ポータルの設計思想は明快です。機微な政府データを一般消費者向けの経路に流さずに、市販の最先端モデルを使わせる。公式の軍用版は、消費者向けIT製品では避けにくいデータ収集の対象外とされています。国防総省によれば、職員300万人のうちすでに170万人超がユニークユーザーとして登録済みです。

二つのモデルに与えられた役割の違い

興味深いのは、同じ日に追加された2製品の位置づけが揃っていない点です。

ChatGPT Milは「OpenAI for Government」プログラムから生まれたもので、商用ChatGPTに近い操作感を持ち、チャット・ファイル・プロジェクト・カスタムGPTを中心に据えています。想定される用途は、事務処理、ロジスティクス、計画立案、政策関連といった、文書量の多い非機密のルーチン業務です。要するに「巨大官僚組織のホワイトカラー生産性」に照準を合わせています。

対してGrokは、国防総省の説明がより広く、より軍事色の強い言葉で語られています。SpaceXのStarshield AI——Starlink技術を用いた安全な衛星ネットワーク——と結びつけて紹介され、「即時の生産性向上、より強固なナレッジの継続性、より安全で効率的な協働を戦闘員にもたらす」とされました。さらに「調達担当者の市場調査分析からロジスティクス担当者のサプライチェーン管理まで、多様な作戦的文脈で、より速く、より精密に任務を遂行できるようにする」とも述べられています。同じ生産性の話をしていても、纏う言葉が違う。この語彙の差は、ベンダーごとに期待される距離感の差でもあります。

Claudeの不在が示すもの

GenAI.milにAnthropicのClaudeはありません。背景には、同社とペンタゴンの対立があります。Anthropicは自社AIツールの無制限利用を国防総省に認めず、一定の安全ガードレールを主張しました。その結果、トランプ政権はAnthropicをサプライチェーンリスクと指定し、同社は現在この指定を法廷で争っています。

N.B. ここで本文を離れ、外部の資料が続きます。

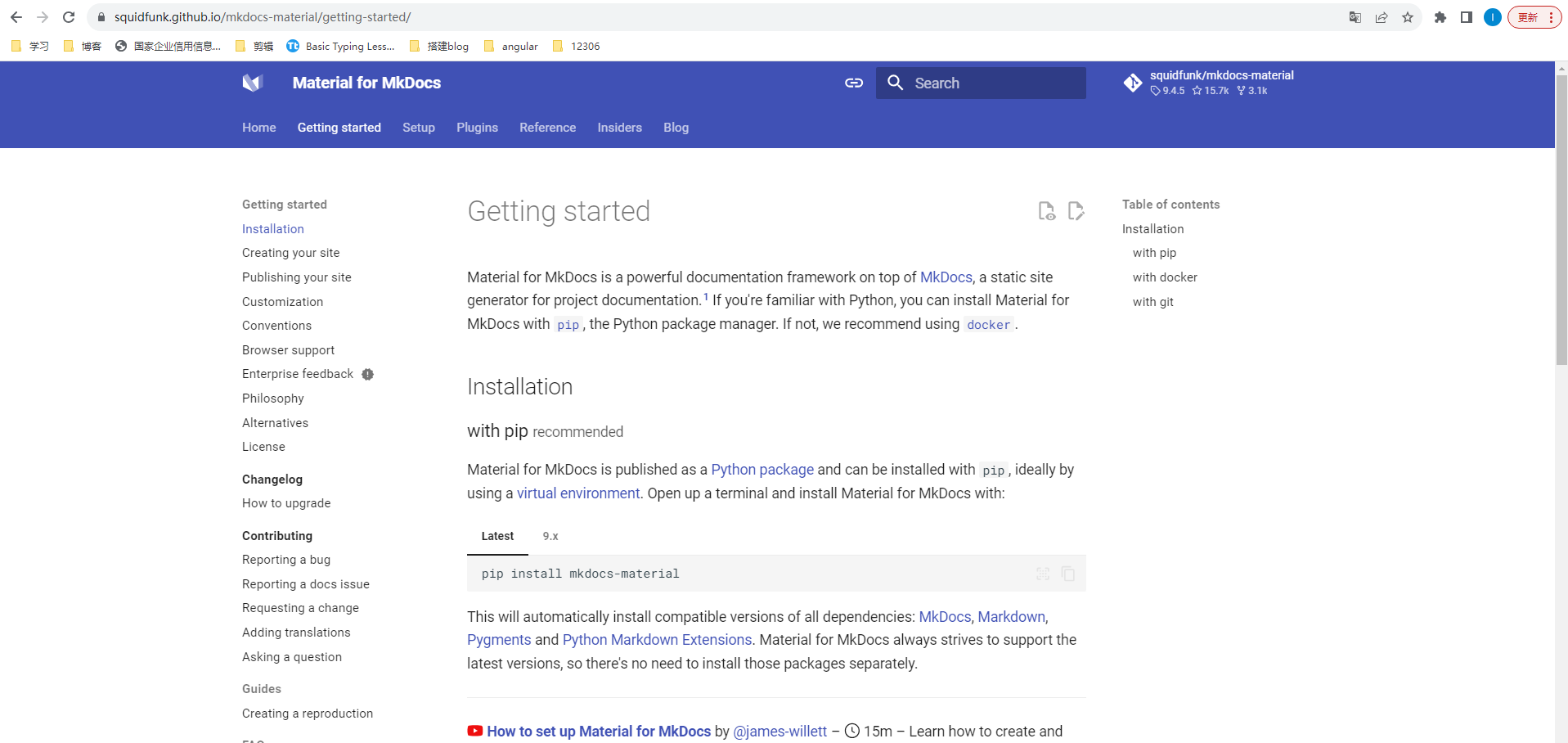
Task: Click the Enterprise feedback info badge icon
Action: coord(368,374)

つまりGenAI.milのラインアップは、技術評価の結果というより、利用条件をめぐる交渉の帰結として読むべきものです。国防総省はAWS、Microsoft、Nvidia、Reflection AIとも契約を結んでおり、供給元を厚くする動きを進めています。「一社の方針に依存しない」という調達側の意思が、そのまま可視化された形です。

💼 事業会社視点:これは自社にどう効くか

日本企業の役員がここから読み取るべきは、「AIベンダーの利用規約は、もはや法務部の作業ではなく経営リスクだ」という一点です。Anthropicは安全ガードレールを譲らず、結果として300万人規模の顧客基盤から外れ、サプライチェーンリスク指定を法廷で争う立場になりました。ベンダー側のポリシーが、顧客側の事業継続に直撃する構図です。

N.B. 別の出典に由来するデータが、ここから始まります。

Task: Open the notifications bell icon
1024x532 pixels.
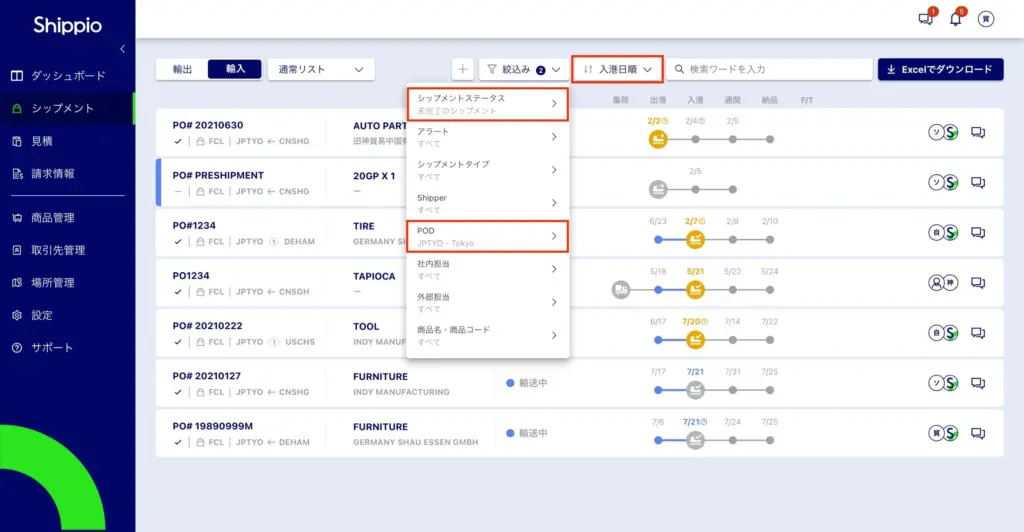Action: point(956,19)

実務としては三つ。第一に、SaaS事業者や受託開発企業は、自社が組み込んだLLMの提供元が特定用途を拒否した場合に何が起きるかを、契約書ベースで棚卸ししてください。金融・防衛・与信・医療といった領域を扱うなら、モデル差し替えの技術的コスト(プロンプト移植、評価データ、精度回帰)を事前に見積もっておくべきです。

第二に、ECや事業会社の情シスは、GenAI.milの設計思想——「消費者向け経路にデータを流さず、公式版はデータ収集の対象外」——をそのまま社内標準に転用できます。従業員が個人アカウントで業務データを扱う状態を、集約ポータル方式で置き換える。170万/300万という浸透率は、大組織でも現実的な目標値の目安になります。

第三に、政府・自治体向けに売る企業は、調達側が単一ベンダー依存を明確に嫌い始めた事実を織り込むべきです。「特定モデルに最適化した提案」より「モデル可換なアーキテクチャ」のほうが、これからの入札では説明しやすくなります。